Fran Hoepfner is a comedian and writer in Chicago. She reviews films under the influence.

The Film: The One I Love

The Director: Charlie McDowell

The Year It Came Out: 2014

How I Watched It: Netflix and chill, baby

Have I Seen It Before?: No

How High Was I?: The regular kind, with a glass of red wine for ambiance

Okay. So: I wanted to watch a vaguely romantic movie on Valentine’s Day; so I decided to watch The One I Love. I guess you could qualify The One I Love as an anti-romantic comedy. I would call it a drama with some jokes. It’s weird: Are comedies, by nature, anti-dramas? No one cares. Don’t worry about it.

The One I Love is a movie with a premise. It’s got a buy-in. There’s a thing that happens, and it happens approximately ten minutes in, and it sets the course for the rest of the movie. That’s fine! I can appreciate a buy-in. I like a good narrative jolt. But I should say, first and foremost, that one of my biggest pet peeves is to be told to “just watch the movie.” People hesitate to spoil things, which, sure, very conscientious of them, very caring, very thoughtful. But I want to know what I’m buying. We live in a tireless, capitalist society, and I want to know the movie I’m paying for.

So from here on out, I’m going to spoil the buy-in for The One I Love and you cannot be mad at me. You can stop reading or keep reading. Those are the two things.

Mark Duplass and Elisabeth Moss play Ethan and Sophie––a youngish married couple going through a hell of a time. They bicker, they squabble. There was very recently an “incident” between them and everything is very shaky.
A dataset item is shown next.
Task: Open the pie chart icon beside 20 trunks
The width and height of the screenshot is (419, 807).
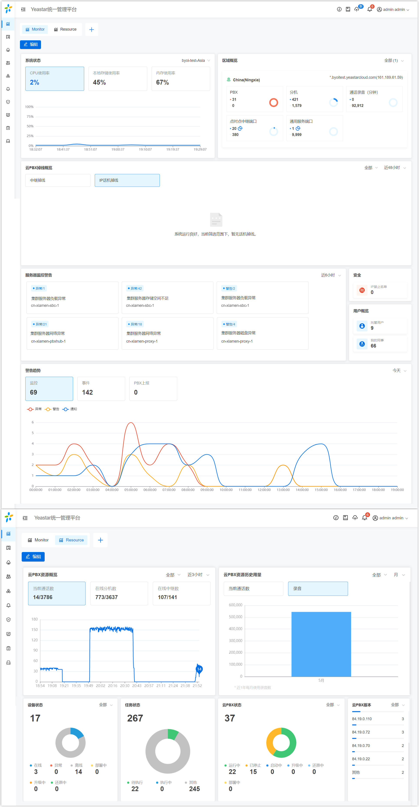Action: coord(240,128)
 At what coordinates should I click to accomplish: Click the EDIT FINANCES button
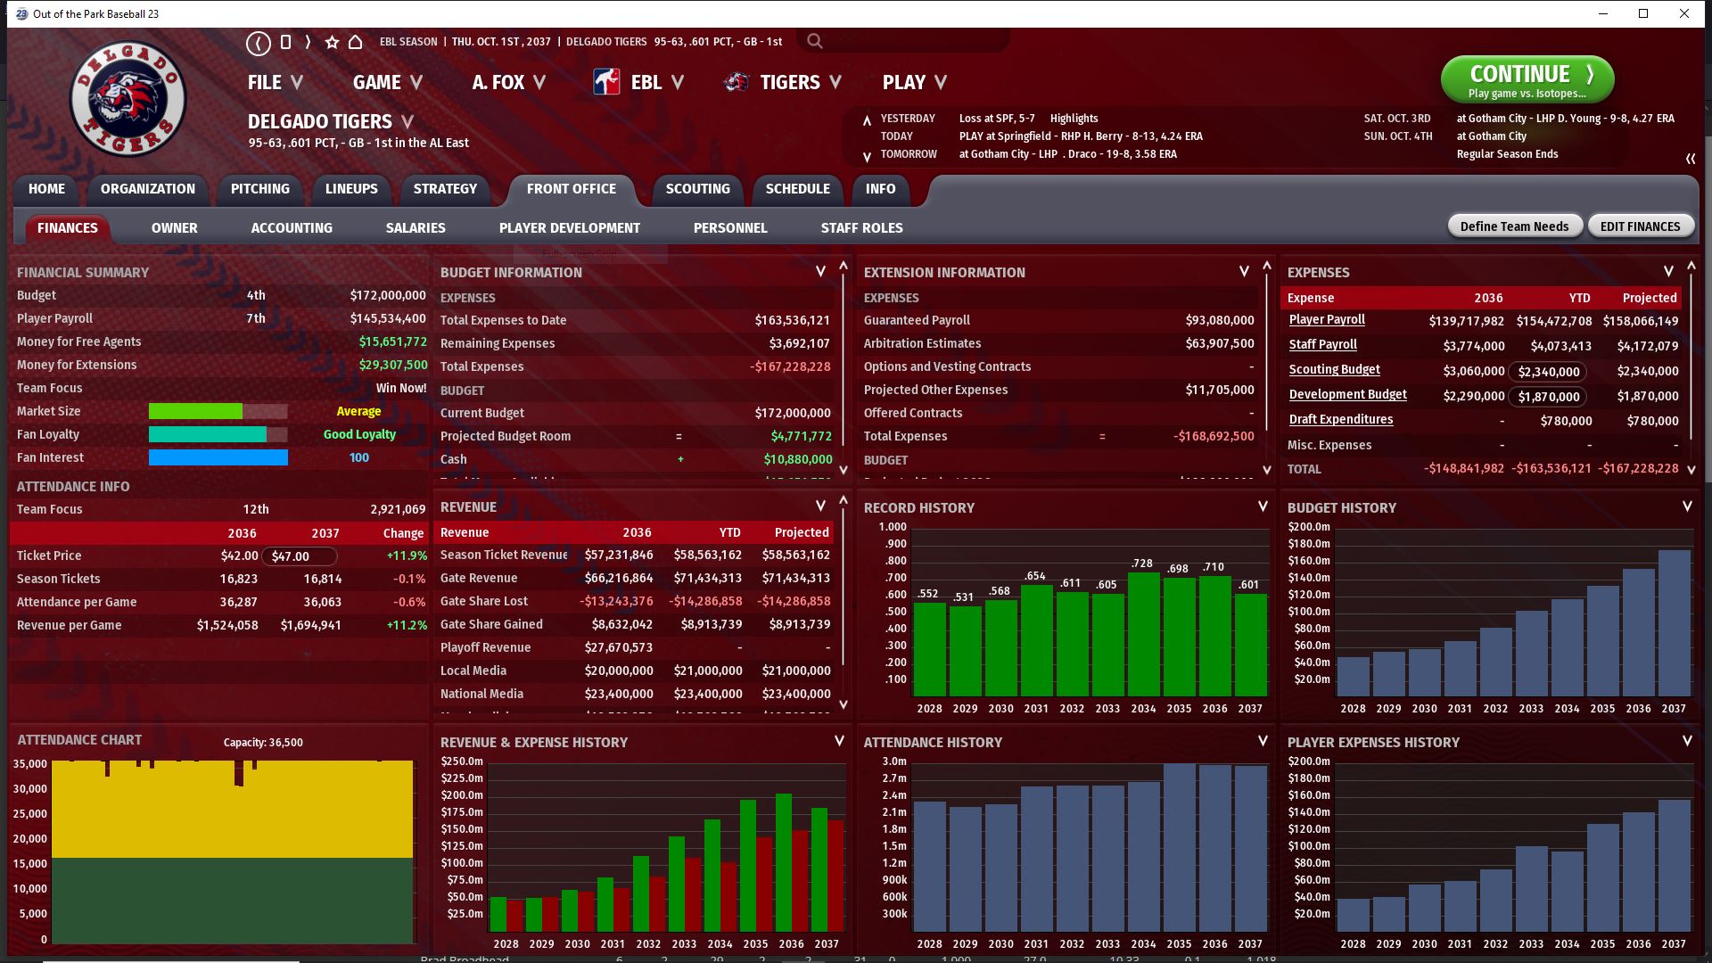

In turn, their therapist, whose name I’ve forgotten but he’s played by Ted Danson (!!!), suggests they go to a villa up north for the weekend to sort things out. He’s recommended this trip to several other couples, and it’s always helped them. That’s fine, they think, and I think it’s fine too.

The villa is beautiful. I have a hard time believing, on principle, that anyone who lives in California is unhappy, but I know that is Midwestern naïveté. Sophie and Ethan have a lovely first night, talking and drinking and smoking weed. This seems great. I’m on board. Then Sophie runs over to the guest house where, hey, there’s Ethan, in a different shirt, hmm, and without glasses, sure, and they have sex, which, okay?
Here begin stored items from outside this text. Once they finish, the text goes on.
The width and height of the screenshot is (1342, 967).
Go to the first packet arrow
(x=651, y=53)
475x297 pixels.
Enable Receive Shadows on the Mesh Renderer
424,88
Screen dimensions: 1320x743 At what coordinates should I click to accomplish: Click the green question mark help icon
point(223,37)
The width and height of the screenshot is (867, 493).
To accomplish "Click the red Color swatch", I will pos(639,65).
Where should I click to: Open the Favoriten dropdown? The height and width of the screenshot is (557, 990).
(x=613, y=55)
 To that I say: spoil the movie. The movie is ruined. I’ve saved you ten minutes of your life. 

Except––here’s the THING, here’s the BUY-IN––when Sophie and Ethan go to the guest house (separately), they encounter alternate versions of the other. Sophie gets a Better Ethan and Ethan gets a Better Sophie.

Better is a weird word. They don’t get an improved, shinier version of their spouse. It’s mostly that they get the best version of them. They get the version they idealize. Ethan’s Sophie makes him bacon, shrugs off his stubbornness, wants to cuddle in the middle of the night. Sophie’s Ethan does sit-ups and has more emotional intelligence than any living man will ever realistically have.
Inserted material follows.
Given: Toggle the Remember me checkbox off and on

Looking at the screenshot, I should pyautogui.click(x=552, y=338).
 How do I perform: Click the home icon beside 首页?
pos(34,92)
See where this goes wrong?

I do. I’ve been thinking about it all day. (Happy Valentine’s Day!) Because for Ethan and Sophie, the alternate versions of themselves are their worst nightmare. Their best selves are actively working to destroy and manipulate their way into the lives of their real selves. If this sounds confusing, that’s because it is. But it’s the fun, freaky mindfuck that is easy to get on board with.

There’s two of ‘em? Sure. I’m in. What fucks me up––and rightfully so, I think––is that what if the best version of yourself is also the worst version? What if you can sit across from a dining room table from your best and most idealized self and find that he or she is a fucking asshole? That’s bad! That’s messed up! I keep thinking about my best version of self, who knows when to shut up and somehow always has a good hair day. I hate her, and yet, if given the opportunity to be her, I’d jump without a second thought.

IMDB describes the plot of The One I Love as: “A troubled couple vacate to a beautiful getaway, but bizarre circumstances further complicate their situation.”

Even IMDB is in on this game, hiding the premise, hiding the idea that this movie is about going on vacation and finding a nightmare, perfect duplicate self. To that I say: spoil the movie. The movie is ruined. You know there are two of them. I’ve saved you at most ten minutes of your life. But who cares. You know now. Smoke a weed and move on.